Holiday movie picks
Like the chocolate covered Cadbury eggs with the white and yellow cream filling that you can only get at Easter, eggnog is a tradition I indulge in over the holidays. Though enticingly decadent in flavor, eggnog is also calorie rich so, I drink only sparingly.
Likewise as a writer, I usually recommend books rather than movies, but over the holidays, I do indulge in the rich cinematic appeal of the big screen. This holiday season you can pick from genres including animated fiction, fantasy and historical fiction.
Teachers encourage readers to allow the words on the page to create images in their minds. Reading the book before seeing the movie version so the images that the words evoke can be created first in the reader’s mind before being displayed on the screen.
Reading promotes the balanced use of the brain because the left brain activity of reading combines with the right brained activity of imagery. Of course watching movies adds the sensory rich experience of the surround sound accessing even more receptors in the brain.

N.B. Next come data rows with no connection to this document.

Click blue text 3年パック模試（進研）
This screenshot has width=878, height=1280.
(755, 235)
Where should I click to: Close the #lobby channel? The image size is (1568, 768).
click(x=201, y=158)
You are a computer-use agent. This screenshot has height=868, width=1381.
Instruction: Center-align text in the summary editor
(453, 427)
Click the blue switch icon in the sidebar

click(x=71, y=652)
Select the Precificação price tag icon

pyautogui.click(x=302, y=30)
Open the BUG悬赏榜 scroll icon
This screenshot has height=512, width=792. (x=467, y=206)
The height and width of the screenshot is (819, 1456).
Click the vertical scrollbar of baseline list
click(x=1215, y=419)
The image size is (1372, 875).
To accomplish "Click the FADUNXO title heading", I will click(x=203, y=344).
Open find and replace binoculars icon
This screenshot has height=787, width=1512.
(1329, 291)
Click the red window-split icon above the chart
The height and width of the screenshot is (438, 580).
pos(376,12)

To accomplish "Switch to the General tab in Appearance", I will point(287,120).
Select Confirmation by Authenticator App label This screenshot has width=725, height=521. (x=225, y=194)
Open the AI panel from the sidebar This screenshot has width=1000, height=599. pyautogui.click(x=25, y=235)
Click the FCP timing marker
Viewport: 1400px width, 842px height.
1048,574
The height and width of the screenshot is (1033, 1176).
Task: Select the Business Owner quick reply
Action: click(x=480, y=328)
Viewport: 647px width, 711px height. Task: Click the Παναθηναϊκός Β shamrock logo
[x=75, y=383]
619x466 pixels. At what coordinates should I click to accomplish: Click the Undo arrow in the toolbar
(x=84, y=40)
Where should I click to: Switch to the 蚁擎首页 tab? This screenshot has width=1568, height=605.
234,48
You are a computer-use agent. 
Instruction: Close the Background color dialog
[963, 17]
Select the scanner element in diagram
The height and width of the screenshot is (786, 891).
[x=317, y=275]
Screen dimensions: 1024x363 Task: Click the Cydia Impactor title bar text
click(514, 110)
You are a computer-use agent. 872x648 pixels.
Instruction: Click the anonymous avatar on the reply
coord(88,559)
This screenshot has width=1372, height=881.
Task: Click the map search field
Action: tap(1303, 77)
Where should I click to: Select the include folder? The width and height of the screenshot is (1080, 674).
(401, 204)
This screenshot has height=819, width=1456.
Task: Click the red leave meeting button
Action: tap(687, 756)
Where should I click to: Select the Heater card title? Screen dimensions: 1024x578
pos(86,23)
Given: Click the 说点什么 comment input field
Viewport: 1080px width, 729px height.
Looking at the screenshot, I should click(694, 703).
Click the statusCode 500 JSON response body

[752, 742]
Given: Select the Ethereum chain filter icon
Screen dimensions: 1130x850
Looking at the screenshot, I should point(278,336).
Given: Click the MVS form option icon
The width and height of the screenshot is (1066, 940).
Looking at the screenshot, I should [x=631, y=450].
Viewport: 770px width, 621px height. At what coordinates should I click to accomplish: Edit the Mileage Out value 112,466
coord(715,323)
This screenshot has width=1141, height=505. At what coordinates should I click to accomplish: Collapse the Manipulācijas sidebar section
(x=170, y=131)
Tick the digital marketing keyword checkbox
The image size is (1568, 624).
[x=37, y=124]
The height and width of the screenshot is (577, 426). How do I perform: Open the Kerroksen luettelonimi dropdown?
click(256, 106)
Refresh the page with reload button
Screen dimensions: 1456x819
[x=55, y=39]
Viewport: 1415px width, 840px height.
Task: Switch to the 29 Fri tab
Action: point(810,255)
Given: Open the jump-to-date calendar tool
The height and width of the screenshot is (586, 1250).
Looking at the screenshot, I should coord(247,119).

William Joyce, author of the series of “The Guardians of Childhood,” wrote it to define the mythology of our childhood icons starting with the Man on the Moon. “The Rise of the Guardians” is the movie based on his books, starring a bogeyman like bad guy, Pitch, who threatens kids with fear by sending them nightmares.
The Guardians, Santa Claus, Easter Bunny, the Tooth Fairy and Sandman, team up to protect the children. They attempt to get Jack Frost to help even though he holds the record of being on the naughty list the most. Though Jack embodies the spirit of winter, he’s invisible and disheartened because of children’s lack of belief in him, so he refuses to join the guardians, but ends up fighting Pitch anyway.
Be sure to also check out the author’s website featuring a downloadable app. The kid-friendly interplay between the book content, fresh movie and app formats is believed to be the future of children’s literature.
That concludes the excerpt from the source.